CO2 sensors do not overlap in purpose with smoke detectors OR carbon monoxide detectors.
The purpose of the CO2 sensor is 2-fold.
To detect, by the rate of drop and average level, how well the ventilation system is clearing the air once the room becomes unoccupied.
To determine if respiration by humans or pets, in a room that may not be well ventilated, may pose either a nuisance or a hazard, as elevated CO2 in a room with ventilation causes issues ranging from headaches to neurological impairment. In an non-ventilated room it can kill you.
The trends and levels of the sensor can also be used for extremely accurate presence detection, and the more of those sensors in the house the more accurate it can be.
Using a combination VOC/PM/CO2 sensor, I have been able to determine some unusual things, like being able to detect when someone pours a can of coke into a cup, microwaves bacon, drinks alcohol, or even puts lotion on their skin, as they all have slightly different combinations of readings, and they are all surprisingly consistent.
What I have found for actual air quality and human comfort is as follows:
Humidity: very important in the winter/dry season, if its too low you get static cling/shocks, bloody noses, cracked skin, etc. If it drops too low you can be notified to check the water level on a dumb humidifier.

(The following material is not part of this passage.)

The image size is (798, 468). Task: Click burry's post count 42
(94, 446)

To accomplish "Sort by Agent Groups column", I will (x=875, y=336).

Temperature: sudden increases in certain rooms at certain times of day due to sun exposure that is not quickly detected by the main thermostat, the additional sensor can trigger aircon earlier than the thermostat for comfort reasons. Can also alert to potential failure of heating and aircon systems if the house average starts to trend for an extended period at a high rate while outside of the comfort threshold range.
VOC: Not worthless, but there are many benign things that trigger it, like food and drinks. Can detect chemical leaks if it goes up but then does not go down quickly, extremely sensitive to ethanol fumes. A very small chem leak in my garage made the livingroom sensor go from 100pb to 60000ppb in the course of a few hours.

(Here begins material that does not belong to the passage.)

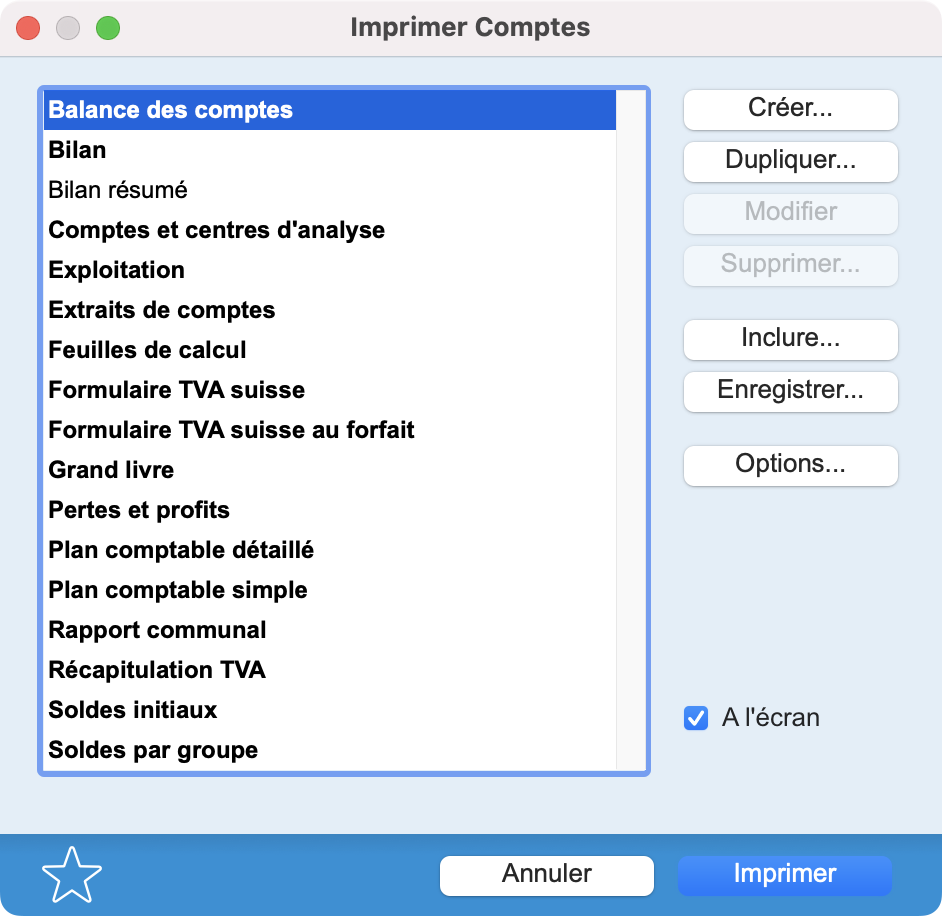Select Soldes par groupe item
Viewport: 942px width, 916px height.
[x=330, y=750]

PM: has not been helpful in general for quality since I am in a more rural area, but on occasion if I have the window open and a neighbor is burning something ( or fireworks ) will give useful data. Some foods, especially greasy foods that sizzle in a frying pan or microwave will make it go crazy. It can also detect food burning in a way that a smoke detector may not, especially ceiling mounted detectors that are designed to reduce nuisance alarms, since the dense oil type smoke from frying food tends to stay lower to the ground.
CO2: Notes as above, has been the most useful as consistently high levels indicate poor room ventilation or house air exchange with fresh air.